So, with the commonality of RON in mind a good rule of thumb is as follows, multiply the foreign RON Octane rating by 0.95 and you will have the US AKI equivalent.

( RON Octane Rating x 0.95 = AKI Octane Rating )
98 RON Octane x 0.95 = 93.1 AKI Octane (US measure)
100 RON Octane x 0.95 = 95 AKI Octane (US measure)

So, as you can see the 93 or 94 octane fuel we are all paying an arm and a leg for is actually quite comparable to the higher octane fuels found in Europe and Japan. The people whom have to worry about low octane rating are our friends out west in places like California that are subjected to substandard 91 octane.
91 AKI Octane (US measure) = 95.5 RON Octane"

In other words our 93-94 "premium" fuels are equivelant to the 100 octane at the pumps in Europe and Japan. Like I previously said though, the rating at the pump is the bare minimum they are legally allowed to put out, often its 1-2 points higher then advertised. The only place in the US where you may have an issue is california where 91 is considered premium and 93-94 octane is hard to find....

Also i'm not sure how common this is in Europe but here there are a few gas stations that offer above "premium" fuels usually around 100 octane(US). Especially gas stations near drag strips and race tracks...


----------



## Northern Monkey (Sep 20, 2004)

But we still dont have a comparable RON/AKI rating to Japans high levels...!!

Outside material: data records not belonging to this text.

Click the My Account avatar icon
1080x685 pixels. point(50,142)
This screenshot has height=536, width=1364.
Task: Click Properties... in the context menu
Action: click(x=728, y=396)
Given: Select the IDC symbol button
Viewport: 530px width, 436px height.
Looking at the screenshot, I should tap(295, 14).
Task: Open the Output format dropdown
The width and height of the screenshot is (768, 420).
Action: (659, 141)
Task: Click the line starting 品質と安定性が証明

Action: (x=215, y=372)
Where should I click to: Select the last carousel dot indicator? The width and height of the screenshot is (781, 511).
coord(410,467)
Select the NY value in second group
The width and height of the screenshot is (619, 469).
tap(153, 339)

No matter how much scientific evidence you throw at it.


----------



## gavman (Apr 12, 2006)

RedBeauty84ZX said:


> So, as you can see the 93 or 94 octane fuel we are all paying an arm and a leg for is actually quite comparable


not in price matey
don't even go there

nothing worse than americans bleating about paying a fraction of what the rest of the world does for petrol

for the record it's about $9 a gallon here


----------



## bonzelite (May 14, 2006)

i have heard that for some reason the USDM octane ratings are "actually" or "really" higher than the stickers indicate on the pumps. for example here in socal, the 91 premium is 'really" 93 or 94 octane. 

there is a Union 76 station in Pasadena where you can buy 100 octane fuel, however. there are a few of them scattered throughout the LA basin. it's about nearly double the$$$ per gallon of what the other ratings go for here. 

and yes i hear the other poster about how Americans bemoan their "expensive" gasoline. it's the cheapest gas in the world here, from what i understand.


----------



## psd1 (May 15, 2004)

bonzelite said:


> i have heard that for some reason the USDM octane ratings are "actually" or "really" higher than the stickers indicate on the pumps. for example here in socal, the 91 premium is 'really" 93 or 94 octane.
> 
> and yes i hear the other poster about how Americans bemoan their "expensive" gasoline. it's the cheapest gas in the world here, from what i understand.


I dont know why the oil companys would go to the expense of selling a 94 Octane fuel at a 91 price...doesnt make sense to me at all...never heard that before either.

U.S. has the cheapest fuel? Check prices in Venezuela...

New GTR should be interesting.


----------



## Northern Monkey (Sep 20, 2004)

Check prices in Dubai. Been working out there a month ago, it makes you sick what they pay, or more to the point what they dont pay!!!


----------